> Task directions
Could you copy each line of the entries that contains "will"?
[Available records]
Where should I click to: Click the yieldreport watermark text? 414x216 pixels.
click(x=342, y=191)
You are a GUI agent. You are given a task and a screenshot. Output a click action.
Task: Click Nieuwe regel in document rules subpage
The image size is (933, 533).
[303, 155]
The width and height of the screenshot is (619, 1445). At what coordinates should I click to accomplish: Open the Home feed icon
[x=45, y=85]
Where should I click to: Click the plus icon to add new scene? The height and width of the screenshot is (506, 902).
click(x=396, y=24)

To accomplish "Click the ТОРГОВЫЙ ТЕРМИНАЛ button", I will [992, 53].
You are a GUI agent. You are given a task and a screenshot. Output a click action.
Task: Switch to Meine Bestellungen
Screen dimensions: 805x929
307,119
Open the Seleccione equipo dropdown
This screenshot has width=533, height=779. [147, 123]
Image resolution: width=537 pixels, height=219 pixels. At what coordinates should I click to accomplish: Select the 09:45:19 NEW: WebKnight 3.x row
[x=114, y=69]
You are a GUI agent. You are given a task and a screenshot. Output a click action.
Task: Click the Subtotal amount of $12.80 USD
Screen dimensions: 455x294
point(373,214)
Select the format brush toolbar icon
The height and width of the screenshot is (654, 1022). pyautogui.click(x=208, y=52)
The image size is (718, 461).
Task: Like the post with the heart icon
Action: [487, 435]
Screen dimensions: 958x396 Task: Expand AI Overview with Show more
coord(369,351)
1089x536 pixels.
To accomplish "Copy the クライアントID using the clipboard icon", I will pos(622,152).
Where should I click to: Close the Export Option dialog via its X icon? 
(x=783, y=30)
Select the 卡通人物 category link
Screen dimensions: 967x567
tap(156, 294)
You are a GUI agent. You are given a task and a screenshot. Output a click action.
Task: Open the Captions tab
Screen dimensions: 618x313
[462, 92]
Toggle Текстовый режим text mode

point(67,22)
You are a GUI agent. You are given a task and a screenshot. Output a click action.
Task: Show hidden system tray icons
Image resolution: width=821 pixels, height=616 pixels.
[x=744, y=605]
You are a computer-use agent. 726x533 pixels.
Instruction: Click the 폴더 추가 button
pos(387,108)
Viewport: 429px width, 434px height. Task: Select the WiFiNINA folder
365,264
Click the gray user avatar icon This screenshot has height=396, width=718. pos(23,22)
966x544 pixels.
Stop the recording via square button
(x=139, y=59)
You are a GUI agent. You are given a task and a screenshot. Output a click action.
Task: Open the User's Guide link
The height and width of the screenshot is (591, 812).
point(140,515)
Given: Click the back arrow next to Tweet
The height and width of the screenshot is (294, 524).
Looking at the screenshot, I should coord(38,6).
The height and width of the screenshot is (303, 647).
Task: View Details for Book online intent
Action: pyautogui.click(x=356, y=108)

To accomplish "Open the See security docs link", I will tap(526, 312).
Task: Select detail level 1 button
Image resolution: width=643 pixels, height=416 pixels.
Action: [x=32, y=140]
[/Available records]
> Task result
To accomplish "Click the ТОРГОВЫЙ ТЕРМИНАЛ button", I will [992, 53].
To accomplish "Copy the クライアントID using the clipboard icon", I will pos(622,152).
To accomplish "Open the See security docs link", I will tap(526, 312).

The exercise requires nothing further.